Mr Boeri presented the plan to Prime Minister Giuseppe Conte and the country’s powerful Minister of Health, Roberto Speranza. They expressed their joy at the “positivity of the message” and thanked him for his work, he said. However, since the primrose is available in many different shades, “we talked a little about the color.”
Mr. Conte liked the fuchsia Mr. Boeri chose, but he also thought yellow would be nice, said the architect. Fuchsia was the final choice.
The government will now be making bids for construction companies and advertising firms who could make changes. But the way it is now, the pavilions should be made of wood and biodegradable fabric and have airflow, waiting rooms and light. They should invite to vaccination centers.

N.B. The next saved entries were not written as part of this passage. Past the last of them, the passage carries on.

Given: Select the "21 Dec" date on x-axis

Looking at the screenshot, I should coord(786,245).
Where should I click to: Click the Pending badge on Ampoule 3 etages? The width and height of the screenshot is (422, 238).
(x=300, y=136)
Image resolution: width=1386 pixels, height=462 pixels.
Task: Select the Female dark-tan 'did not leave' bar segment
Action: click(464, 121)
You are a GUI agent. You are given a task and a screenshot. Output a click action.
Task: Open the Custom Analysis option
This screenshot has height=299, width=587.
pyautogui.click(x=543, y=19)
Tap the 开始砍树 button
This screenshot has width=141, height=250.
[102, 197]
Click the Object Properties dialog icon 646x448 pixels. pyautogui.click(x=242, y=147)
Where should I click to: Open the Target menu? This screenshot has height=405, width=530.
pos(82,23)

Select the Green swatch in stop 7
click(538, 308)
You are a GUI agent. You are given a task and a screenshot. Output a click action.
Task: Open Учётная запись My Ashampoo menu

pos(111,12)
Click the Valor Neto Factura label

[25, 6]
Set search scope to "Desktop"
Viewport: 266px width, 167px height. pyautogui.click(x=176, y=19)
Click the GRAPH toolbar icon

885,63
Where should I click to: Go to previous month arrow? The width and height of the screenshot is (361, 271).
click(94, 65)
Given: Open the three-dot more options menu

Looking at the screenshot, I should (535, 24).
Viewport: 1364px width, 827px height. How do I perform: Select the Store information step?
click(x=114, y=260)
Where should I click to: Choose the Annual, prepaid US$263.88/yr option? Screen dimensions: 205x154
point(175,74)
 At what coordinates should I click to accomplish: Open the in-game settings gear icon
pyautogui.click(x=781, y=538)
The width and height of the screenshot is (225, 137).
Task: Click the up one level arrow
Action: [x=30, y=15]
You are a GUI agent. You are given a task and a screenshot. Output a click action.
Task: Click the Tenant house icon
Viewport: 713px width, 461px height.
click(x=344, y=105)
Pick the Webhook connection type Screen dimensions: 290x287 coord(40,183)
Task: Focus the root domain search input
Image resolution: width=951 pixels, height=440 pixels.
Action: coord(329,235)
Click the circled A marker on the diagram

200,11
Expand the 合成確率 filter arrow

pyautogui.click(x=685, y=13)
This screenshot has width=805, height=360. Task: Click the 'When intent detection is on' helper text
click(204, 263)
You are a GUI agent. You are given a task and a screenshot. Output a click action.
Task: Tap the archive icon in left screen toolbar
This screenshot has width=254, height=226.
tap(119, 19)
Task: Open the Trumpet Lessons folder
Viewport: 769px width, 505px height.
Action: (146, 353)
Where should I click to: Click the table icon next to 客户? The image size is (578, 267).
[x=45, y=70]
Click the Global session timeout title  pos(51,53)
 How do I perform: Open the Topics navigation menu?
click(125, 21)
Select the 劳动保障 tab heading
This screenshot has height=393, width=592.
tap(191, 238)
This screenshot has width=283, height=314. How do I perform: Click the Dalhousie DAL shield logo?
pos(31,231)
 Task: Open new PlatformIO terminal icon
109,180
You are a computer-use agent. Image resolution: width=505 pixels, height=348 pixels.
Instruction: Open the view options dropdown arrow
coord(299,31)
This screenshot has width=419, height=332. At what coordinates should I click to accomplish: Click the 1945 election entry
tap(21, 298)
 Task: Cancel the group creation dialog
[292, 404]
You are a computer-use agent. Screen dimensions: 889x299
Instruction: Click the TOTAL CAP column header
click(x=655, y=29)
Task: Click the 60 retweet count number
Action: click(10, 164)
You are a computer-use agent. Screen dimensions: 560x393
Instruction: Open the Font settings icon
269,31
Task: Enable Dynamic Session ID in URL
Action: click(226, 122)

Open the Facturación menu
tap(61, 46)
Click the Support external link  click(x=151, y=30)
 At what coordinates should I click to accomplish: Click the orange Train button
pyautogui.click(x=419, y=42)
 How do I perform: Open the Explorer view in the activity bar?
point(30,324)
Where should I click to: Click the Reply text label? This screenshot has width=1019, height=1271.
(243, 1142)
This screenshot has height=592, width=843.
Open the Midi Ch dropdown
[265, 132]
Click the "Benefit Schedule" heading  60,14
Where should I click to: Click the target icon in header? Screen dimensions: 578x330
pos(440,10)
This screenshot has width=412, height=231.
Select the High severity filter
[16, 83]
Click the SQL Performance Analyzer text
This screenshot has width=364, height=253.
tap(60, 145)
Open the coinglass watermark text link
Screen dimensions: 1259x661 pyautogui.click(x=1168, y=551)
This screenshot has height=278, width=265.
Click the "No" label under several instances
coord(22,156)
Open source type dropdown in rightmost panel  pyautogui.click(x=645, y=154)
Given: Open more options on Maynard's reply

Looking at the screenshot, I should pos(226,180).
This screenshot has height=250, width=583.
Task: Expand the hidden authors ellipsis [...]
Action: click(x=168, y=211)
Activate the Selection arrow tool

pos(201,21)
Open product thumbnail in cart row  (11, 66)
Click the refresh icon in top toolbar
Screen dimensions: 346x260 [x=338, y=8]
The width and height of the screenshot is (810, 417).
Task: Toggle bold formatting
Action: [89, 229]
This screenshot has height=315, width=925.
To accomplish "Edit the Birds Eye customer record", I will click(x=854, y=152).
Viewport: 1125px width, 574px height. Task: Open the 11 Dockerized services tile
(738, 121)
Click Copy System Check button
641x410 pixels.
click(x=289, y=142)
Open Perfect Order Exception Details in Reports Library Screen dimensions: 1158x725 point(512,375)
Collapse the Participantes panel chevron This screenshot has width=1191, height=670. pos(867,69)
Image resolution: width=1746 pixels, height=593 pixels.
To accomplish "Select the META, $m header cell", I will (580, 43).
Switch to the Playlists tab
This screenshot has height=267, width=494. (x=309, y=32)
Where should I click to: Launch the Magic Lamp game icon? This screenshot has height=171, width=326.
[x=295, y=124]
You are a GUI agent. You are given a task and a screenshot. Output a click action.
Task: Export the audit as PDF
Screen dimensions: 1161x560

The promotional video for the project shows flowers blooming in thousands of places on the peninsula. On the Piazza del Popolo in Rome, the Piazza del Duomo in Milan as well as in Trieste and Naples and elsewhere, models of the round white pavilions were presented, which were embossed with pink flowers from above. The designs looked like Scooby-Doo had taken a lap of Italy in a giant Mystery Machine van and lost tires in the process.
Mr Boeri said smaller towns have flower-branded pavilions. In either case, the primrose would mark the spot where vaccines could be found. Some have even suggested that the vaccinated should wear primrose pens to identify themselves.
“The primrose is the symbol of vaccination,” said Mr Boeri. “Wherever you are vaccinated there will be a primrose.”